The O'Neill Model J Magnum, also called the Magnum Jake and the Magnum Pickup, is a homebuilt aircraft design for bush flying operations similar to the de Havilland Beaver.

==Design and development==
O'Neill intended to modify the Aristocraft II six-place homebuilt with a 350 hp radial engine. Eventually a clean sheet design was drawn up based on a bush pilot survey in Alaska.

The Magnum is a single-engine, strut-braced, high-wing aircraft with an uncommon dual-main, four-wheel landing gear. The fiberglass gear legs support castoring wheels in the front, allowing for conversion to floats and providing support when the tail section is swung open for cargo loading. The fuselage is constructed from welded steel tubing, with aluminum skin. The engine cowl is sourced from a Cessna UC-78. The wings have full-span flaps, and spoilerons and are designed to fold like those of a Fairchild FB-2C. The fuel tank is mounted under the cockpit and can be released to reduce fire risk during emergency landings.

Post flight-testing modifications resulted in changes to the landing gear layout, spoileron airflow control and engine cooling.

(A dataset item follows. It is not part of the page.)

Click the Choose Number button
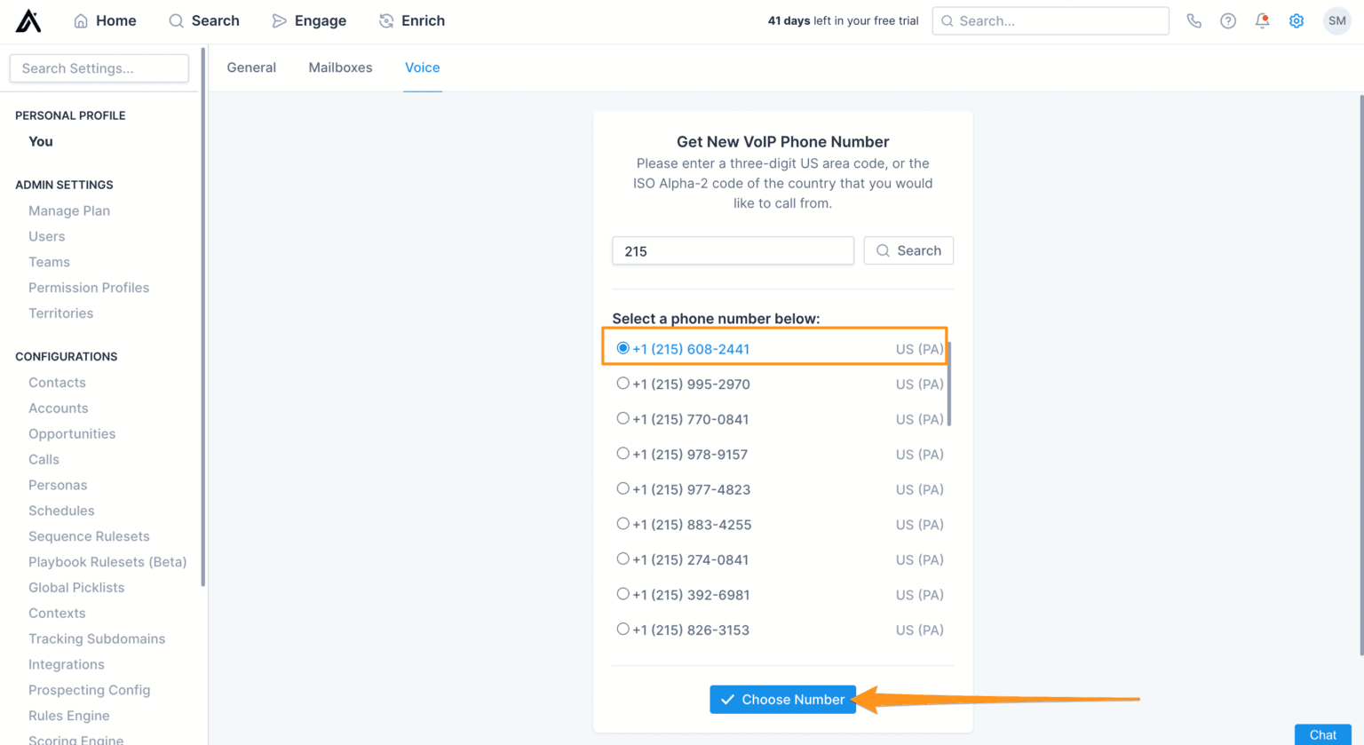The image size is (1364, 745). (x=782, y=700)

The Magnum was demonstrated at the EAA Airshow in 1984. In 1996, O'Neill folded the O'Neill aircraft company due to low interest and funding for further development. The prototype was sold in 1996 for an intended turboprop conversion.

==Variants==
- Magnum
- Model J Magnum
- Magnum Jake
- Magnum Pickup
- Magnum V8 Pickup
The prototype was converted in 1986 from a radial engine to an automobile engine powered by a Ford 351W with a McCulloch VS57 supercharger from a snowmobile, producing 380 hp at 4500rpm.